阪急百貨店で開かれた「補助犬法啓発イベント」。このあと「入店拒否」が起きた=日本補助犬情報センター提供
阪急百貨店で開かれた「補助犬法啓発イベント」。このあと「入店拒否」が起きた=日本補助犬情報センター提供

業界の先駆者だった阪急百貨店

 橋爪さんが驚くことがまだあります。それは阪急百貨店が業界内で先駆けて補助犬の受け入れを決めた百貨店だったことです。「なぜ阪急でという気持ちがとても強いです」

 阪急百貨店側は今回の事態をどのようにとらえているのでしょうか。

 「ただただ、ひとえに私どもの教育・指導不足でした。補助犬について先進的に取り組んできたという自負があっただけに我々としても非常にショックなんです」

 こう落胆するのは阪急百貨店を展開する「エイチ・ツー・オー リテイリング」の広報担当者です。担当者などによると阪急百貨店は1999年に補助犬の入店を認めました。「百貨店の中でも一番早い対応でした。それだけに本当に今回のことは…補助犬についての理解が末端のアルバイトやスタッフまでは徹底されていなかったのは明らかです。申し訳ない気持ちです」

「これからの課題」が見えた

 入店を拒否された当事者の女性は、今回の経緯をフェイスブックなどに記しました。「元気出してください」「補助犬。。なんで浸透しないんだろう」などのコメントが寄せられました。

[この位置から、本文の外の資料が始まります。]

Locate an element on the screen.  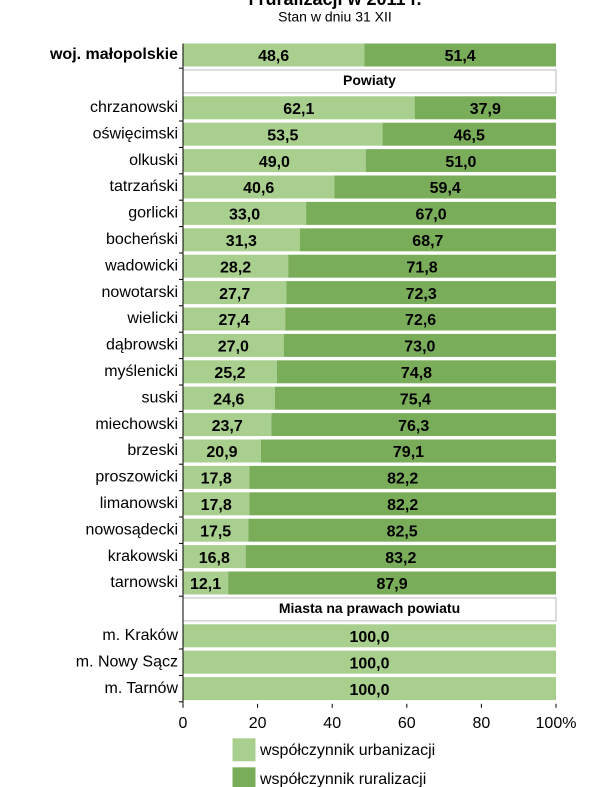
category-label: olkuski is located at coordinates (154, 160).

 橋爪さん自身は今回の「入店拒否」を前向きに捉えようとしています。「たしかにイベントでは障害者問題に関心のある方は集まって頂ける。でも私たちが本当に補助犬のことを伝えていかないといけない相手は、障害者や補助犬のことにまったく関心が向かない人だとはっきりわかったんです」。そしてこう話します。「補助犬という犬の問題に注目しがちですが、その先にいる、その犬を必要とする障害者のことにも思いを向けてほしい」

 百貨店側の担当者は「今後厳しく指導と教育を進めていきたい」と話しています。橋爪さんらとともにどのような啓発活動ができるのか、考えていく方針です。入店を断られた時、百貨店の担当者も当事者の女性とともに涙ながらに説得にあたったそうです。「もうあの涙は流させない」。橋爪さんは強く思っています。